Berlin is in northeastern Germany, in an area of low-lying marshy woodlands with a mainly flat topography, part of the vast Northern European Plain which stretches all the way from northern France to western Russia. The Berliner Urstromtal (an ice age glacial valley), between the low Barnim Plateau to the north and the Teltow plateau to the south, was formed by meltwater flowing from ice sheets at the end of the last Weichselian glaciation.

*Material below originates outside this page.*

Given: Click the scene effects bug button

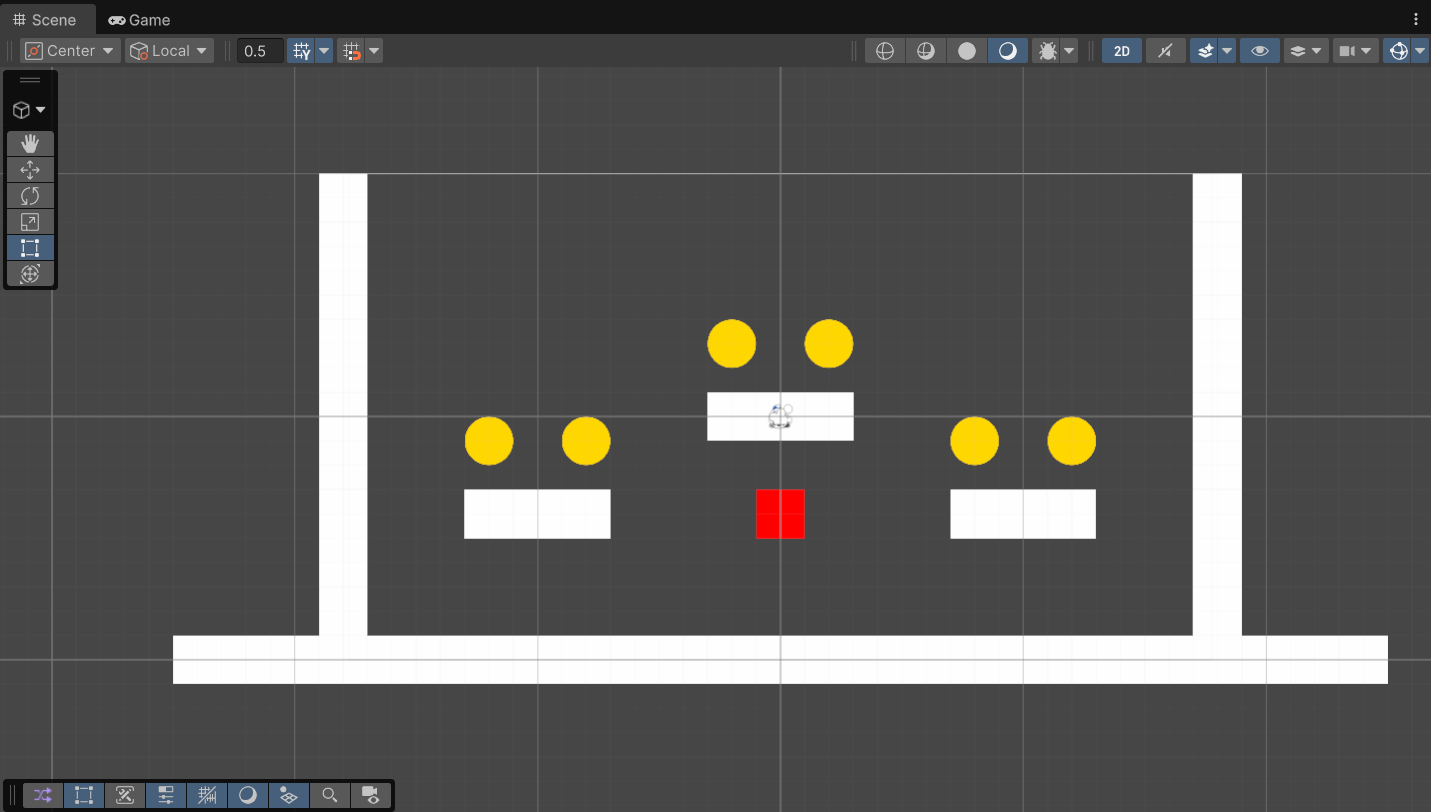Looking at the screenshot, I should click(x=1047, y=50).

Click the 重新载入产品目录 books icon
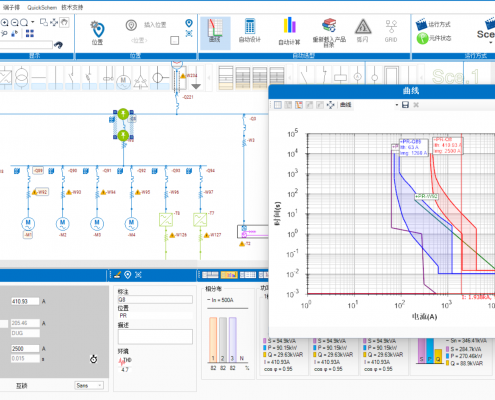coord(329,32)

The Spree follows this valley now. In Spandau, a borough in the west of Berlin, the Spree empties into the river Havel, which flows from north to south through western Berlin. The course of the Havel is more like a chain of lakes, the largest being the Tegeler See and the Großer Wannsee. A series of lakes also feeds into the upper Spree, which flows through the Großer Müggelsee in eastern Berlin.

Substantial parts of present-day Berlin extend onto the low plateaus on both sides of the Spree Valley. Large parts of the boroughs Reinickendorf and Pankow lie on the Barnim Plateau, while most of the boroughs of Charlottenburg-Wilmersdorf, Steglitz-Zehlendorf, Tempelhof-Schöneberg, and Neukölln lie on the Teltow Plateau.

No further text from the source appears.